(Exercise goal) All lines below are to be transcribed exactly.

━━ Listed entries ━━

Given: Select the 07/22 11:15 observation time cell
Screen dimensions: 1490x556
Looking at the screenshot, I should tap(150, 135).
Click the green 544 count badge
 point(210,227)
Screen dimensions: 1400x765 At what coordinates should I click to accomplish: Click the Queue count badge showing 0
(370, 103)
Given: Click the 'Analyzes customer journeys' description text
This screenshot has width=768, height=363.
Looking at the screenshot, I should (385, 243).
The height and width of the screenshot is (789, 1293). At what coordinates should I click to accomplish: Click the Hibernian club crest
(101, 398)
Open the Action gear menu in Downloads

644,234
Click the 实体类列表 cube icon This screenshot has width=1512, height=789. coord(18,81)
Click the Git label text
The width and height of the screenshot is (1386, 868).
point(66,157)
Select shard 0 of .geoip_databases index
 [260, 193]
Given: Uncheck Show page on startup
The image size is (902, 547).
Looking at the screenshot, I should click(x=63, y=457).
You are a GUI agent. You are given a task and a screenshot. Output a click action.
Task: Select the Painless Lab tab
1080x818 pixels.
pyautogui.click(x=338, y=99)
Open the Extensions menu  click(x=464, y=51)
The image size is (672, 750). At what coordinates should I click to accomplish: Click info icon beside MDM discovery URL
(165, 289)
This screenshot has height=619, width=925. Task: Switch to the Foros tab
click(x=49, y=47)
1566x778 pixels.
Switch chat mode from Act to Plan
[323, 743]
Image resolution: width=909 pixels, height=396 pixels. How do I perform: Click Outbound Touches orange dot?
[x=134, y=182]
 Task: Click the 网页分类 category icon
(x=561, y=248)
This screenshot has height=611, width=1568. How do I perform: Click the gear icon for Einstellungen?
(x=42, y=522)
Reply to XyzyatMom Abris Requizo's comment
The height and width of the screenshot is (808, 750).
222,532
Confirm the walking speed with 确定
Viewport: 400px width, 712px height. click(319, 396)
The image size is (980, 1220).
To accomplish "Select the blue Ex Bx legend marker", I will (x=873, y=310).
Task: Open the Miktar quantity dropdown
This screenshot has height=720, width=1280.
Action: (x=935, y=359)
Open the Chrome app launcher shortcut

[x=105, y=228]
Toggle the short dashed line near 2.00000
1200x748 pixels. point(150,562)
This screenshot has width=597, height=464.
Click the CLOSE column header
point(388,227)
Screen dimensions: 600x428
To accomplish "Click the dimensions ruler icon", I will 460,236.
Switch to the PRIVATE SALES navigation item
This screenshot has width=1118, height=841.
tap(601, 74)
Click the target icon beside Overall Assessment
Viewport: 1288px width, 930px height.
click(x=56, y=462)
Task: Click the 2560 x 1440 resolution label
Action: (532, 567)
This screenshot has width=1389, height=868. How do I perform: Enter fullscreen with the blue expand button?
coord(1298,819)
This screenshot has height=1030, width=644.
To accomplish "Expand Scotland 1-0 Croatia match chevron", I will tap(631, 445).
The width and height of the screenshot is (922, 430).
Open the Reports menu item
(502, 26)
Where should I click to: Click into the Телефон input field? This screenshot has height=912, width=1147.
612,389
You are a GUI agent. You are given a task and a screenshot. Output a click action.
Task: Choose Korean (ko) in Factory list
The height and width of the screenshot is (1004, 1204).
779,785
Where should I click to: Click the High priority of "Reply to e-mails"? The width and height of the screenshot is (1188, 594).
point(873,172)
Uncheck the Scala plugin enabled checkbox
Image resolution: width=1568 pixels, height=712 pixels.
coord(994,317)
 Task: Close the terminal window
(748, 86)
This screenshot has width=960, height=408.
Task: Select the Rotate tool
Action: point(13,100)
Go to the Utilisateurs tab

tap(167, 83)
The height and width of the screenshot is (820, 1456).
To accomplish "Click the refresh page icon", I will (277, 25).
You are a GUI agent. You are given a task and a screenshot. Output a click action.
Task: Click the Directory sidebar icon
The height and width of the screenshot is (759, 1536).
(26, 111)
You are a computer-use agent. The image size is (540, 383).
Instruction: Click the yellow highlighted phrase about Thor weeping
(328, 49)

━━━

(Answer to the exercise)
Given: Select the 07/22 11:15 observation time cell
Screen dimensions: 1490x556
Looking at the screenshot, I should tap(150, 135).
Click the green 544 count badge
 point(210,227)
Screen dimensions: 1400x765 At what coordinates should I click to accomplish: Click the Queue count badge showing 0
(370, 103)
Given: Click the 'Analyzes customer journeys' description text
This screenshot has width=768, height=363.
Looking at the screenshot, I should (385, 243).
The height and width of the screenshot is (789, 1293). At what coordinates should I click to accomplish: Click the Hibernian club crest
(101, 398)
Open the Action gear menu in Downloads

644,234
Click the 实体类列表 cube icon This screenshot has width=1512, height=789. coord(18,81)
Click the Git label text
The width and height of the screenshot is (1386, 868).
point(66,157)
Select shard 0 of .geoip_databases index
 [260, 193]
Given: Uncheck Show page on startup
The image size is (902, 547).
Looking at the screenshot, I should click(x=63, y=457).
You are a GUI agent. You are given a task and a screenshot. Output a click action.
Task: Select the Painless Lab tab
1080x818 pixels.
pyautogui.click(x=338, y=99)
Open the Extensions menu  click(x=464, y=51)
The image size is (672, 750). At what coordinates should I click to accomplish: Click info icon beside MDM discovery URL
(165, 289)
This screenshot has height=619, width=925. Task: Switch to the Foros tab
click(x=49, y=47)
1566x778 pixels.
Switch chat mode from Act to Plan
[323, 743]
Image resolution: width=909 pixels, height=396 pixels. How do I perform: Click Outbound Touches orange dot?
[x=134, y=182]
 Task: Click the 网页分类 category icon
(x=561, y=248)
This screenshot has height=611, width=1568. How do I perform: Click the gear icon for Einstellungen?
(x=42, y=522)
Reply to XyzyatMom Abris Requizo's comment
The height and width of the screenshot is (808, 750).
222,532
Confirm the walking speed with 确定
Viewport: 400px width, 712px height. click(319, 396)
The image size is (980, 1220).
To accomplish "Select the blue Ex Bx legend marker", I will (x=873, y=310).
Task: Open the Miktar quantity dropdown
This screenshot has height=720, width=1280.
Action: (x=935, y=359)
Open the Chrome app launcher shortcut

[x=105, y=228]
Toggle the short dashed line near 2.00000
1200x748 pixels. point(150,562)
This screenshot has width=597, height=464.
Click the CLOSE column header
point(388,227)
Screen dimensions: 600x428
To accomplish "Click the dimensions ruler icon", I will 460,236.
Switch to the PRIVATE SALES navigation item
This screenshot has width=1118, height=841.
tap(601, 74)
Click the target icon beside Overall Assessment
Viewport: 1288px width, 930px height.
click(x=56, y=462)
Task: Click the 2560 x 1440 resolution label
Action: (532, 567)
This screenshot has width=1389, height=868. How do I perform: Enter fullscreen with the blue expand button?
coord(1298,819)
This screenshot has height=1030, width=644.
To accomplish "Expand Scotland 1-0 Croatia match chevron", I will tap(631, 445).
The width and height of the screenshot is (922, 430).
Open the Reports menu item
(502, 26)
Where should I click to: Click into the Телефон input field? This screenshot has height=912, width=1147.
612,389
You are a GUI agent. You are given a task and a screenshot. Output a click action.
Task: Choose Korean (ko) in Factory list
The height and width of the screenshot is (1004, 1204).
779,785
Where should I click to: Click the High priority of "Reply to e-mails"? The width and height of the screenshot is (1188, 594).
point(873,172)
Uncheck the Scala plugin enabled checkbox
Image resolution: width=1568 pixels, height=712 pixels.
coord(994,317)
 Task: Close the terminal window
(748, 86)
This screenshot has width=960, height=408.
Task: Select the Rotate tool
Action: point(13,100)
Go to the Utilisateurs tab

tap(167, 83)
The height and width of the screenshot is (820, 1456).
To accomplish "Click the refresh page icon", I will (277, 25).
You are a GUI agent. You are given a task and a screenshot. Output a click action.
Task: Click the Directory sidebar icon
The height and width of the screenshot is (759, 1536).
(26, 111)
You are a computer-use agent. The image size is (540, 383).
Instruction: Click the yellow highlighted phrase about Thor weeping
(328, 49)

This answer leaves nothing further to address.